The evolution of DevOps practices
Essentially, the IT industry repeats its previous path. A single DevOps engineer of today cannot cover all the needs of multi-faceted IT operations, hence the differentiation. At the same time, the DevOps teams must evolve their workflows and practices in order to be competitive. Simply automating the majority of mundane operations using Jenkins jobs, Kubernetes manifests and Ansible playbooks is just not enough. Predictive and prescriptive analytics powered by AIOps, leveraging the benefits of ChatOps, designing and implementing the self-healing IT infrastructure — this is the way the IT services evolve nowadays. Below we explain what are these trends and what your DevOps team will look like in three years.
- Predictive and prescriptive analytics with AIOps. AIOps is the next level of IT services, where predictive analytics and prescriptive analytics based on AI algorithms are used to predict and prevent issues, rather than monitor the systems and fix the incidents after they occur. This is a much more cost-effective approach compared to staring into the monitoring tool dashboard, waiting for the hell to break loose.
- Leveraging the benefits of ChatOps. ChatOps is another arising trend, where important system notifications are not emailed, nor are sent as SMS. Instead, they are delivered to popular messengers like Slack, WhatsApp, Viber, Telegram or others via an API integration with various popular DevOps open-source tools. Such messages contain the links to the code branch, GitHub repo, pull request number, automated test, or Jenkins job in question. This context greatly simplifies and shortens the incident solving process and the software delivery routine at scale.
- Design and implementation of self-healing IT infrastructure. This is really the way the most advanced IT service companies are moving. From the manually configured servers — to virtualization. From virtual machines — to provisioning infrastructure for containerized apps with Terraform manifests. From the predictive analysis of system performance controlled by humans — to fully autonomous self-healing infrastructure maintained with the AI algorithms and ML models. When the environment is faster to recreate than to repair after failure and the machine learns to prevent such failures with time — this is a whole other level of DevOps workflows.
Final thoughts: DevOps services enter another spin of the spiral
As of now, the variety of roles in the IT industry is steadily growing. Software engineers begin to identify themselves as experts in the domains that did not exist a couple of years ago (like serverless computing or app containerization). This is backed up by constant introduction of new services and features like managed Kubernetes services, serverless computing, distributed cloud databases, AI-powered products and features from AWS, Google, MS Azure and other providers alike.

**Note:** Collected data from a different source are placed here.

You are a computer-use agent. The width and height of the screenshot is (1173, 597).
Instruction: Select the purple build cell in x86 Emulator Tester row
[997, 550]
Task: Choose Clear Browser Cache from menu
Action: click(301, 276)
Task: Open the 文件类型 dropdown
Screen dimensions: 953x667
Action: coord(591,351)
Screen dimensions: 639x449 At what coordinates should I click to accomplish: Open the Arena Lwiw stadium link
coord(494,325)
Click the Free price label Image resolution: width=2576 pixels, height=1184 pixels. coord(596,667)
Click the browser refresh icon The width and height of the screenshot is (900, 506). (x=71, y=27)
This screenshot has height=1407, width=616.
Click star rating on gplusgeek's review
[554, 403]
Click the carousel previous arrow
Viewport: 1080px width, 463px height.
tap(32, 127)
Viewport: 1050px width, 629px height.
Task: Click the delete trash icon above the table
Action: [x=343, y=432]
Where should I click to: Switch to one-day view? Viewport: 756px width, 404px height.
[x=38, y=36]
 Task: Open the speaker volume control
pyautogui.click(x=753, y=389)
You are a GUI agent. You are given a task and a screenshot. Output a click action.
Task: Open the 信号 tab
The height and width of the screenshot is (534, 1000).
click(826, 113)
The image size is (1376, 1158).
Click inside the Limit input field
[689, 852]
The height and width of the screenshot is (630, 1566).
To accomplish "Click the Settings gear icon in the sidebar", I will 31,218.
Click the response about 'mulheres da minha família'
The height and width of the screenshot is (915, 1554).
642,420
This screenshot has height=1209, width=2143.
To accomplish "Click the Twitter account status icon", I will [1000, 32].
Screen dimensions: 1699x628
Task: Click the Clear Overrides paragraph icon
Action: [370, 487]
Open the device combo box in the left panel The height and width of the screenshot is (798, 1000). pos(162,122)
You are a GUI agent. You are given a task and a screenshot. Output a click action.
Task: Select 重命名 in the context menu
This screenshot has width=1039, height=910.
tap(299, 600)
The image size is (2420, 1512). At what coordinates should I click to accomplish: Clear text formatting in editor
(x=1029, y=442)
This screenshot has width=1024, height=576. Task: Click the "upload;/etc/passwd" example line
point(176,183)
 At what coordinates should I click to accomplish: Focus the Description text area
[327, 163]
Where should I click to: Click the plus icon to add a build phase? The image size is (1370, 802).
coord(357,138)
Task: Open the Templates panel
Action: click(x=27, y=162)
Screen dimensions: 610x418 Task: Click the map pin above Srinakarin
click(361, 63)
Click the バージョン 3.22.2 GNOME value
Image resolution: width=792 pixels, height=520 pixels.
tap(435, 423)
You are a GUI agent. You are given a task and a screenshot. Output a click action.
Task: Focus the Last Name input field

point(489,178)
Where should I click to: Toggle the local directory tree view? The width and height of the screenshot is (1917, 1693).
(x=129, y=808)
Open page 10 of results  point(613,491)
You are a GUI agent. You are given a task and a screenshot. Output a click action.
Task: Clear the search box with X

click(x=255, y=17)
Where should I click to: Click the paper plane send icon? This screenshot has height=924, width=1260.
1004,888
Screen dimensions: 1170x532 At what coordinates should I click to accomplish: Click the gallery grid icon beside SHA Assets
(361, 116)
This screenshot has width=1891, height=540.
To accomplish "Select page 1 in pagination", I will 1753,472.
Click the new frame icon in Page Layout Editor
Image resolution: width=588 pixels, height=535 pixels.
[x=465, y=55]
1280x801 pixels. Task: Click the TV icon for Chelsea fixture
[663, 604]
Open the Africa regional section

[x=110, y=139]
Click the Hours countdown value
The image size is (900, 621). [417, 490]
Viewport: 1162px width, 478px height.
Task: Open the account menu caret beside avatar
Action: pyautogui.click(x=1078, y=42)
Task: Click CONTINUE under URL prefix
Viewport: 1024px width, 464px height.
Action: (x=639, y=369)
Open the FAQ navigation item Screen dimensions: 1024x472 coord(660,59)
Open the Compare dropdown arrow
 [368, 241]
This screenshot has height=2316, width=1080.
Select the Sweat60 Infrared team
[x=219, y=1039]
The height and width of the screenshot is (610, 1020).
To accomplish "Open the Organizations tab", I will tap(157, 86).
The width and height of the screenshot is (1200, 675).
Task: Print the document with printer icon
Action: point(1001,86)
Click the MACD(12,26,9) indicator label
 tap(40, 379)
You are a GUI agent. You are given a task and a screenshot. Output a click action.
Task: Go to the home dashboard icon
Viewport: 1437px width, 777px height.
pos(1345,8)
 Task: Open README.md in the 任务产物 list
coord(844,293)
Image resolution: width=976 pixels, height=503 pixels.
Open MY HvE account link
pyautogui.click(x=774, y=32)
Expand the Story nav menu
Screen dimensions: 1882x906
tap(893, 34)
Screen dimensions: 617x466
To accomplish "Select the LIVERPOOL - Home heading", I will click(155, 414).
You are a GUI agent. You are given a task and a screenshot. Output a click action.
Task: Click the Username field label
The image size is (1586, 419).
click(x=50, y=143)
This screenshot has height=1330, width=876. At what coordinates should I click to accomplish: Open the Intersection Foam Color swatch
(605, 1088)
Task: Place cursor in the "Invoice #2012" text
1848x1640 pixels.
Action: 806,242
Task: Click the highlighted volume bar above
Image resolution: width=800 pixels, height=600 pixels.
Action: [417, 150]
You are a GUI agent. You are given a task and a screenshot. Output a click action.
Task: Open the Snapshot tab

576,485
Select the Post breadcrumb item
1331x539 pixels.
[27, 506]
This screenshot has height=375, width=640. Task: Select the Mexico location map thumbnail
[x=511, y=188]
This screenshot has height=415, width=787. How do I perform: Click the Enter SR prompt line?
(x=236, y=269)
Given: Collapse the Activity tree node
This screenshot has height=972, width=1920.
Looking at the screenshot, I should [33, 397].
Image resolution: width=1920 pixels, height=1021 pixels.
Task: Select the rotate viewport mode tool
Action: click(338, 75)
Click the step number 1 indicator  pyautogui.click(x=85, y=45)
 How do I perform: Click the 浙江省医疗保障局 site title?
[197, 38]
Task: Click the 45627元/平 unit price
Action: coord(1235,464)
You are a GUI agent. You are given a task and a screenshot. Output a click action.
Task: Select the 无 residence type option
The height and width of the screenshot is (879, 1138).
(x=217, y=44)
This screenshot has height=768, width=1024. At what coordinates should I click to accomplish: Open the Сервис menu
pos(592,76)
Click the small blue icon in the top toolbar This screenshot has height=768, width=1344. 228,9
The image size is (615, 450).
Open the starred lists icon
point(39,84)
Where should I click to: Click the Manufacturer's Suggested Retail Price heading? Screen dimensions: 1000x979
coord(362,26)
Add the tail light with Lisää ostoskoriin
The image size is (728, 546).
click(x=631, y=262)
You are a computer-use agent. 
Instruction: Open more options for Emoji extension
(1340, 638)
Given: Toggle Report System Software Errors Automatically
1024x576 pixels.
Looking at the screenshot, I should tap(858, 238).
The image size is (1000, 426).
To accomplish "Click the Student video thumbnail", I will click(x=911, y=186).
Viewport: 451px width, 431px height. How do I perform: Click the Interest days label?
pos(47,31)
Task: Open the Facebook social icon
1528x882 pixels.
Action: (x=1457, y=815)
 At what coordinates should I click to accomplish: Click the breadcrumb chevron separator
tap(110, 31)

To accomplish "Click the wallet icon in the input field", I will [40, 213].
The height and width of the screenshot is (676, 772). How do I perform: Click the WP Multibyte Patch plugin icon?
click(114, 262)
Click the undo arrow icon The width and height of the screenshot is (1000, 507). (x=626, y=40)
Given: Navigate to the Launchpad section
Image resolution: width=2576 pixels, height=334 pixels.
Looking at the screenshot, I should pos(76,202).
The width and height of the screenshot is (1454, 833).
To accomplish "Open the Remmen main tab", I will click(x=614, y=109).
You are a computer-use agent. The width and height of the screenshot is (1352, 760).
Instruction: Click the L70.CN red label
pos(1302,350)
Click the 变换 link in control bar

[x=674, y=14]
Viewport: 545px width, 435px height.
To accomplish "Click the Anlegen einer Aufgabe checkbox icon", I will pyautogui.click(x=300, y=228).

However, in about 3 years the DevOps industry will have to combine multiple areas of expertise into more versatile and all-around capable specialists, which will be able to fully utilize the power of AI to enhance their IT operations. This will happen exactly the way it happened when the DevOps culture itself was emerging in 2009 — and for the same reasons. All the diverse specialties will have to mix and melt into a new type of software engineer.
To sum it up, it is hard to predict what your DevOps team will be called in 3 years, but we can predict what tools and practices is will have to use to remain competitive. It is high time to invest in ML training for your DevOps engineers, so in a year they will be able to engage into AIOps, ChatOps and begin implementing the self-healing systems for your business. This is the way of future-proofing your business and making sure it remains competitive and lucrative.